Öffentliche Bekanntmachung
Auch: Naming and Shaming · Veröffentlichung von Bußgeldbescheiden
Die öffentliche Bekanntmachung – umgangssprachlich auch „Naming and Shaming" genannt – verpflichtet die zuständigen Aufsichtsbehörden, bestandskräftige Bußgeldentscheidungen wegen Verstößen gegen das Geldwäschegesetz zu veröffentlichen, einschließlich Angaben zur Art des Verstoßes und zur verantwortlichen Person oder dem Unternehmen.
Ausführliche Erklärung
Nach § 57 GwG müssen Aufsichtsbehörden bestandskräftige Maßnahmen und Bußgeldentscheidungen wegen Verstößen gegen geldwäscherechtliche Pflichten grundsätzlich auf ihrer Internetseite veröffentlichen. Ziel dieser Regelung ist die abschreckende Wirkung: Verstöße sollen nicht folgenlos bleiben, sondern öffentlich sichtbar werden, um die Einhaltung der Regeln in der gesamten Branche zu fördern.
Inhalt der Veröffentlichung umfasst regelmäßig:
- Art und Charakter des Verstoßes (z.

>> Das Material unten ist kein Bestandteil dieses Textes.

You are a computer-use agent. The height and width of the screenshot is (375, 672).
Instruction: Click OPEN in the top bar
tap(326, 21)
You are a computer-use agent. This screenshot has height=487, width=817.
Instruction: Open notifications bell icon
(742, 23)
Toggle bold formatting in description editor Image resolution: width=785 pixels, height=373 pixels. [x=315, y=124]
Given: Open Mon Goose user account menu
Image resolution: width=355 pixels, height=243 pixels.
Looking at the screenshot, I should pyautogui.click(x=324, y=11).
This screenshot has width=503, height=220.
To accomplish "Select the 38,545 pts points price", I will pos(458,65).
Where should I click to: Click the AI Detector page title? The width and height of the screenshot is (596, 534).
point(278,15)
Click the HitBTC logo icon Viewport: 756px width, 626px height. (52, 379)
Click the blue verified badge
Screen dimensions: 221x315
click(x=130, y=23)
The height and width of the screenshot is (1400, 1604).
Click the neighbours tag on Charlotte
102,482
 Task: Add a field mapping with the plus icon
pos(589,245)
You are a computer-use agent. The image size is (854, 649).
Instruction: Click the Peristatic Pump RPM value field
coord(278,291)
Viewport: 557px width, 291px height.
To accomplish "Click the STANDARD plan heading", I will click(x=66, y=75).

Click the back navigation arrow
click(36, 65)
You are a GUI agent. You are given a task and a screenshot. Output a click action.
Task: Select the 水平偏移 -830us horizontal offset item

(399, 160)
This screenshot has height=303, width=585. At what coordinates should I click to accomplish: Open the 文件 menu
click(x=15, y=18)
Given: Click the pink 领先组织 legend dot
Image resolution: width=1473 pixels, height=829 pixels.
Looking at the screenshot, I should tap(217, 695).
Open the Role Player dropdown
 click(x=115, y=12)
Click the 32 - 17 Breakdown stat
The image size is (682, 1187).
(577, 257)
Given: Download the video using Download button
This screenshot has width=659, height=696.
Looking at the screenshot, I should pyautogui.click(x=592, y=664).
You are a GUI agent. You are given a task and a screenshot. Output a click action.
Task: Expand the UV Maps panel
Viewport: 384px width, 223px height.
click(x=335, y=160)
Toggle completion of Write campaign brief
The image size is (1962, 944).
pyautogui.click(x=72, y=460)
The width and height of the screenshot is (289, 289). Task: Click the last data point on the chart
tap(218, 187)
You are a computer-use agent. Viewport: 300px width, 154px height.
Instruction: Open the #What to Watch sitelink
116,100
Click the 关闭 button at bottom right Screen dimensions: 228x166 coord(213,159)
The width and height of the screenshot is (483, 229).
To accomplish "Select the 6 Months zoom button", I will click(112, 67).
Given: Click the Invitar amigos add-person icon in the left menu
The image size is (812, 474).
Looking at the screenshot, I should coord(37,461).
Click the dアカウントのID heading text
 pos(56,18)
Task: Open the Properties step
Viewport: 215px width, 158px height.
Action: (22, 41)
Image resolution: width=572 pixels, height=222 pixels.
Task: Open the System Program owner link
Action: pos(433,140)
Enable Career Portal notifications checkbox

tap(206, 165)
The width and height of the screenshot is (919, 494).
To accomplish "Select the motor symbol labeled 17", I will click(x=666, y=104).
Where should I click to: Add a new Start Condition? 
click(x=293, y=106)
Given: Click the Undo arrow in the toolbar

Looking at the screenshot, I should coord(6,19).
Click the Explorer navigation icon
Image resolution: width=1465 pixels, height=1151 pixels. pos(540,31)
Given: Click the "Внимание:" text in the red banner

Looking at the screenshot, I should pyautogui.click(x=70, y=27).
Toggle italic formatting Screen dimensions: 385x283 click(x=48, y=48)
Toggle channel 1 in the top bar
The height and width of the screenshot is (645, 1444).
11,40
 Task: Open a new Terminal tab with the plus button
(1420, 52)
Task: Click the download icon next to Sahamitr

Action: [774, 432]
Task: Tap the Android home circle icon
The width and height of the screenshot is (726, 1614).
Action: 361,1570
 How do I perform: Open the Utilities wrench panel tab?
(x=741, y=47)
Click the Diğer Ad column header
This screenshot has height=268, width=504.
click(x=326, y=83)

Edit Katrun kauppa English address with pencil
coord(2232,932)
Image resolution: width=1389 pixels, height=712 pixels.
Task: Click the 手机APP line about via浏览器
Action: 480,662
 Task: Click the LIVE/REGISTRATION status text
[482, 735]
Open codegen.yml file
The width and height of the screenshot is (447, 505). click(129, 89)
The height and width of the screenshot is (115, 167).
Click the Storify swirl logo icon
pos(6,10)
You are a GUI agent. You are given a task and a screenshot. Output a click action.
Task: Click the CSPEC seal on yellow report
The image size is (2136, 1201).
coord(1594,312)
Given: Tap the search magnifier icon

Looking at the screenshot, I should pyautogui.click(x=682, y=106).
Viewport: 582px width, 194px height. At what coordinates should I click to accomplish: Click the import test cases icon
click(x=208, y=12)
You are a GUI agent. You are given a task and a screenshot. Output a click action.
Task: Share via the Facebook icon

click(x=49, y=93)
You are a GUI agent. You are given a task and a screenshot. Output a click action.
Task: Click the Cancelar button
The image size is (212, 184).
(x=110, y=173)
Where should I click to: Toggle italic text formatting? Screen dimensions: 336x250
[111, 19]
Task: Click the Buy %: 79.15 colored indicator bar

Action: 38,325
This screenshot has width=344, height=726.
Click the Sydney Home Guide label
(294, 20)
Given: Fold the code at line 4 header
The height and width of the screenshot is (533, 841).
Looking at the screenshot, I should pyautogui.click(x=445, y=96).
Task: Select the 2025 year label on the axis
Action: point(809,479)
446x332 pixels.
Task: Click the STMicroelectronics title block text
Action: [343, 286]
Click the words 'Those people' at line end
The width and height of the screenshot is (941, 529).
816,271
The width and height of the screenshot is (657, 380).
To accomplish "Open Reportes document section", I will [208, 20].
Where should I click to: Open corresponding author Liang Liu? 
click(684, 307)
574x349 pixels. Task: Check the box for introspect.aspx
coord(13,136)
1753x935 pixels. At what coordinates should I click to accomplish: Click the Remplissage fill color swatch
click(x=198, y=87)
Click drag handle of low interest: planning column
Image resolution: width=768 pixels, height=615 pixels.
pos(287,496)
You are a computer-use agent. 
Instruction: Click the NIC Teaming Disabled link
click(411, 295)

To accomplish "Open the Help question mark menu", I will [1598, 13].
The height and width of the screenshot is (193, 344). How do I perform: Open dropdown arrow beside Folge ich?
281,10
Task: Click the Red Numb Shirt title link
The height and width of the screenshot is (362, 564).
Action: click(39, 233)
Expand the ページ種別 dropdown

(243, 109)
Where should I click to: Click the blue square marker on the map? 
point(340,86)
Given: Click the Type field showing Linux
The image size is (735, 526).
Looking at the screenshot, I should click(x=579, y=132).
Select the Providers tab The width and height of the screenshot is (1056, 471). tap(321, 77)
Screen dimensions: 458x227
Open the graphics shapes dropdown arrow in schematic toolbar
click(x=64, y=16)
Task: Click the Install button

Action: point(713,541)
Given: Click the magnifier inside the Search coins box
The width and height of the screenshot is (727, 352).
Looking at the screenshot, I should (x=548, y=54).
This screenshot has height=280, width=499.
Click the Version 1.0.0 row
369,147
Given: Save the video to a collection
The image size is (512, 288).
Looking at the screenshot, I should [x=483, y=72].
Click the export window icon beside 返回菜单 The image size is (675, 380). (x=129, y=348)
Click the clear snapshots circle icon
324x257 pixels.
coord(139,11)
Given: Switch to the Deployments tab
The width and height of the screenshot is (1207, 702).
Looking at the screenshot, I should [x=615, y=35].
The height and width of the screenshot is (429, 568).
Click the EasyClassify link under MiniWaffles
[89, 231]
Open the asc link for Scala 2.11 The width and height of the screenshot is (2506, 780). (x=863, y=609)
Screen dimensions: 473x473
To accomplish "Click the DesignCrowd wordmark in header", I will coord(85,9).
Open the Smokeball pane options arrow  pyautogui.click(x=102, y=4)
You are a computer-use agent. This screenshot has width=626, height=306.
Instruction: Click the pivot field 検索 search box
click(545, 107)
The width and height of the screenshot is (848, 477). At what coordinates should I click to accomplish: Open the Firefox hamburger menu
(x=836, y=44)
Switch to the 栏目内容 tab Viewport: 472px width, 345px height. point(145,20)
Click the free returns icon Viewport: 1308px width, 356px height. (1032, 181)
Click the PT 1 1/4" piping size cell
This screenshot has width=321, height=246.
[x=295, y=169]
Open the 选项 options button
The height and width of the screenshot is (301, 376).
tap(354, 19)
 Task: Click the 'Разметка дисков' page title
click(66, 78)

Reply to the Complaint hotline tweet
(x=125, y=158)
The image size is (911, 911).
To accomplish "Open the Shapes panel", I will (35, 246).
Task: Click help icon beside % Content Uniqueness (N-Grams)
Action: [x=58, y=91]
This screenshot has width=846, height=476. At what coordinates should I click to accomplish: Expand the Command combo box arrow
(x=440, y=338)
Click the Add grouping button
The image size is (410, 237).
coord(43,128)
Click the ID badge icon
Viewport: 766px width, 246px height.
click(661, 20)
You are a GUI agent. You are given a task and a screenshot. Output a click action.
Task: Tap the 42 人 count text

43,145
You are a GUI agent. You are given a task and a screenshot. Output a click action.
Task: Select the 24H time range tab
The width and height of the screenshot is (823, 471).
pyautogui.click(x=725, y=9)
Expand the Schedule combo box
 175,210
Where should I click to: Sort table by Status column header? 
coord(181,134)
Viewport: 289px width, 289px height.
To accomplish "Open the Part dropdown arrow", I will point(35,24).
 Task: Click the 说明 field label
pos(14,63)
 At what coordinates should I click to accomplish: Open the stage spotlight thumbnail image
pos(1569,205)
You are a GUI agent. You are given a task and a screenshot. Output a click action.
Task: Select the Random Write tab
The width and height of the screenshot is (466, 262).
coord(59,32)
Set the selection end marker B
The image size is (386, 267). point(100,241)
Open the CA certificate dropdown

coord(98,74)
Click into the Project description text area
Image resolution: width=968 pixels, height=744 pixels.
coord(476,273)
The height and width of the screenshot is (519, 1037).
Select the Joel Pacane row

B. unterlassene Identifizierung, fehlende Risikoanalyse, keine Verdachtsmeldung trotz Anlass).
- Bei natürlichen Personen: den Namen; bei Unternehmen: Firma und Sitz.
- Die Höhe des verhängten Bußgelds.
Ausnahmen von der Veröffentlichungspflicht (§ 57 Abs. 3 GwG):
- Wenn die Veröffentlichung der Identität einer natürlichen Person unverhältnismäßig wäre.
- Wenn die Veröffentlichung die Stabilität der Finanzmärkte oder laufende strafrechtliche Ermittlungen gefährden würde.
- In solchen Fällen kann die Veröffentlichung anonymisiert oder aufgeschoben erfolgen.
Praxisrelevant für den Makler:
- Die Veröffentlichung erfolgt erst nach Bestandskraft der Entscheidung, also nach Ablauf von Rechtsmittelfristen bzw. nach rechtskräftigem Abschluss eines Einspruchsverfahrens.
- Für Maklerbüros kann eine solche Veröffentlichung erheblichen Reputationsschaden verursachen – potenzielle Kunden, Geschäftspartner oder Banken können die Veröffentlichungen einsehen.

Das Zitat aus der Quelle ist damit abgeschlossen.